Ann
Starodubtseva (Nechepurenko)
Master work theme:
"Realization of parallel managing automatic devices with rigid logic on FPGA"
Supervisor:Ph.D. Alex Krasichkov
Master of DonNTU Ann Starodubtseva (Nechepurenko)

Master work

GENERAL WORK DESCRIPTION

Urgency. There is automation of processes in all spheres of knowledge over the around world. In some applications, the automation is limited to the software creation for PC, but in most cases it is required the creation of specialized computers. To organize PC need a managing automat as one of the components. Its functions include the control signals generation, based on some algorithm for the operating parts of a computer.

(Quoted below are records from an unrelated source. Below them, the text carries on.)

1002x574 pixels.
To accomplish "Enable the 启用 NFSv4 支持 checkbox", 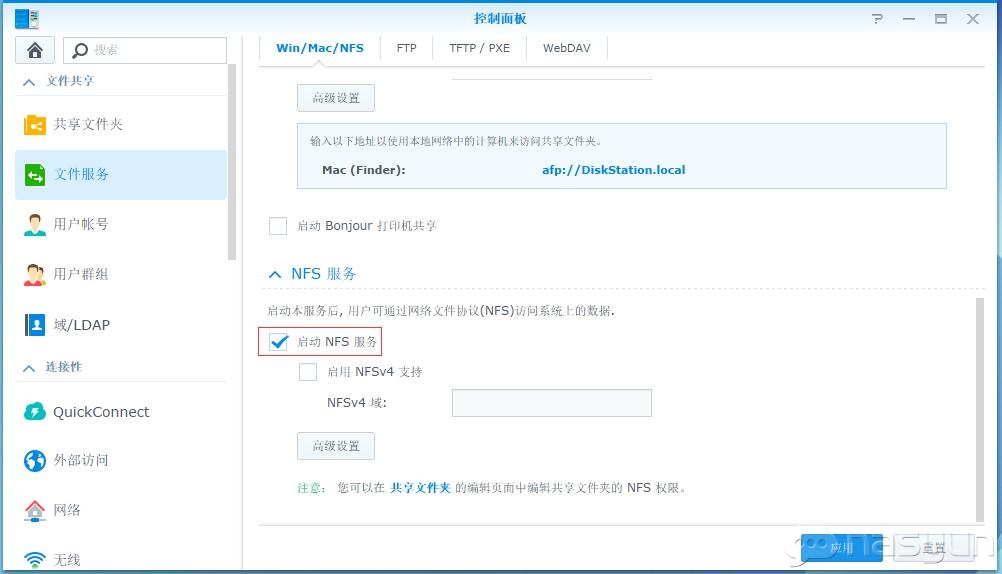I will tap(308, 372).
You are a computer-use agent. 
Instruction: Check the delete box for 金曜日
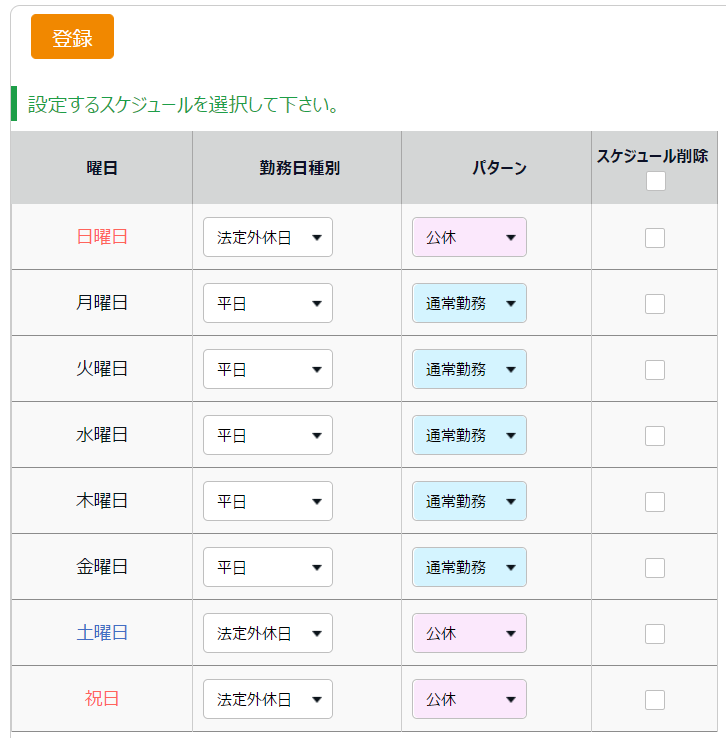coord(654,568)

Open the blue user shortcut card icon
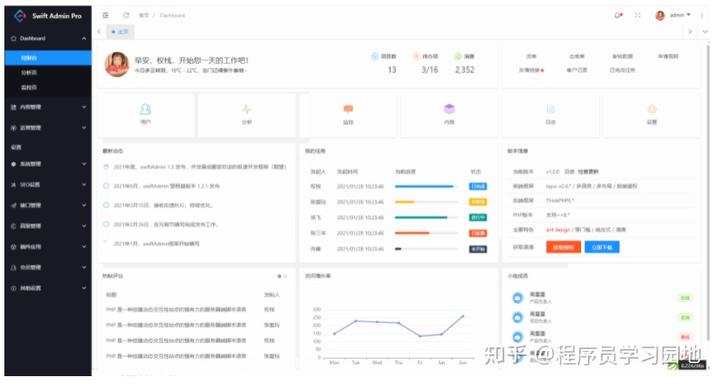click(145, 109)

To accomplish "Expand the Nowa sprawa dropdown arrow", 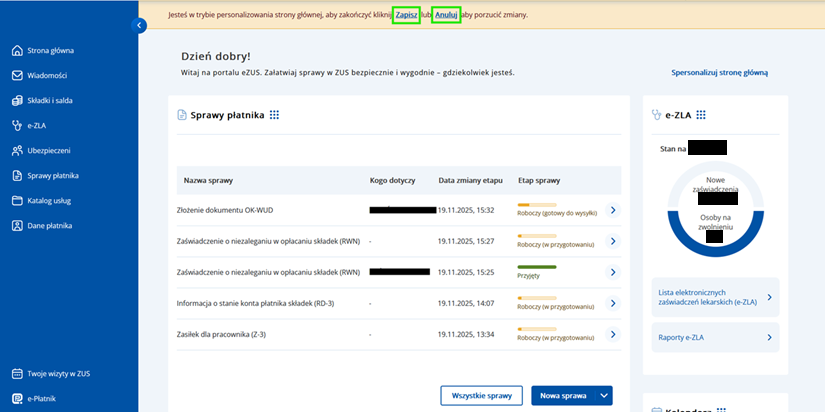I will click(x=603, y=396).
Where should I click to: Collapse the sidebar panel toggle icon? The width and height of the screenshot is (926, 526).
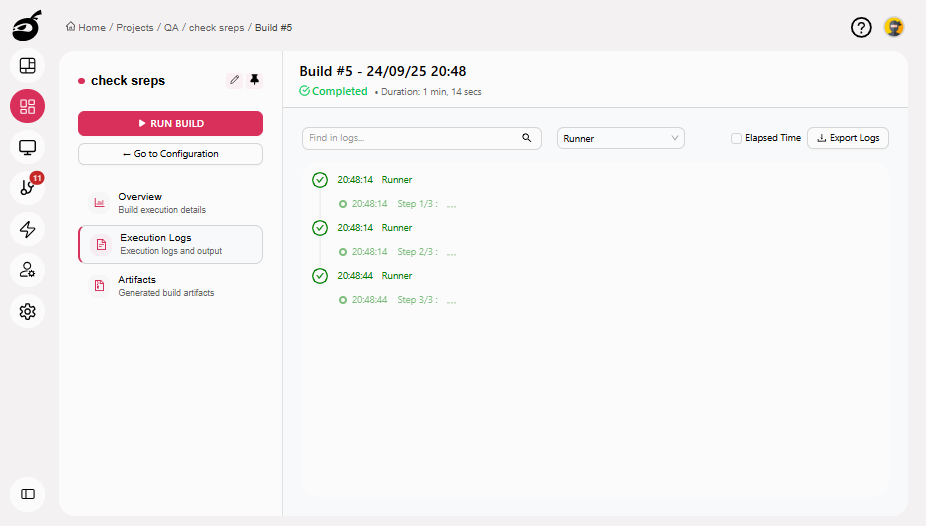pos(28,494)
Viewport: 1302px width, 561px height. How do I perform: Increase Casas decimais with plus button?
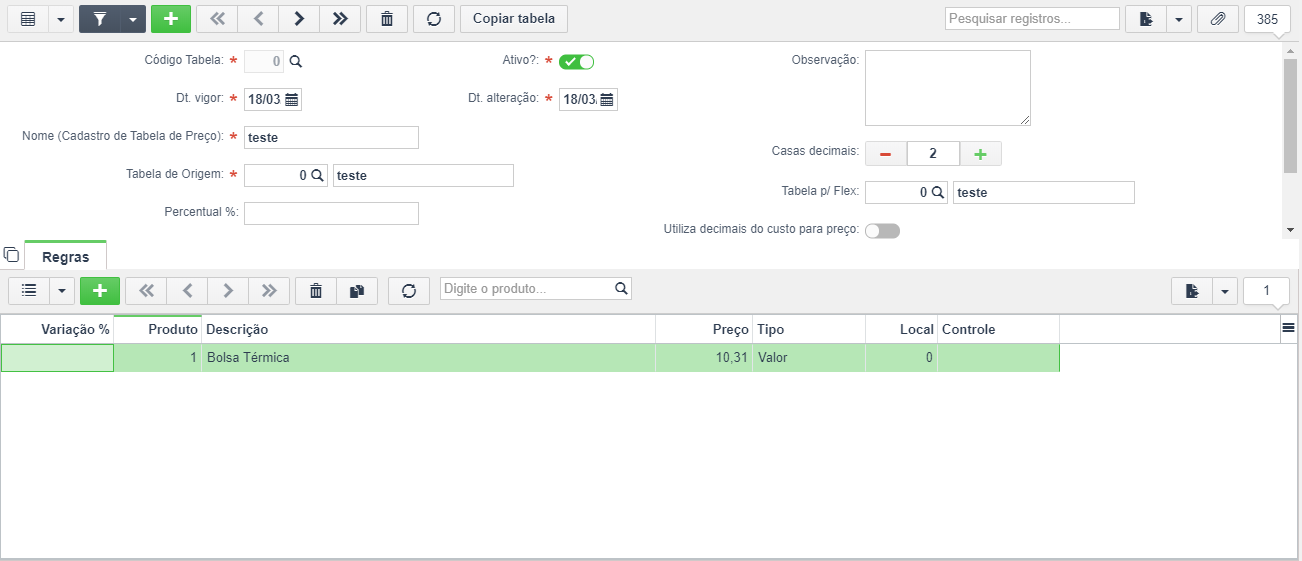pos(980,154)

The managing automat effectiveness in many ways defines the characteristics of the system as a whole. Algorithm for management of the system is given by a controlling code, which goes to the managing automat from the external environment. Algorithm for management of managing automat is called firmware and is being implemented by managing automat. One of the main problems during creating a specialized computer is finding a compromise between speed, cost and universality of managing automat. Also time of design and scheme implementation of managing automat is crucial.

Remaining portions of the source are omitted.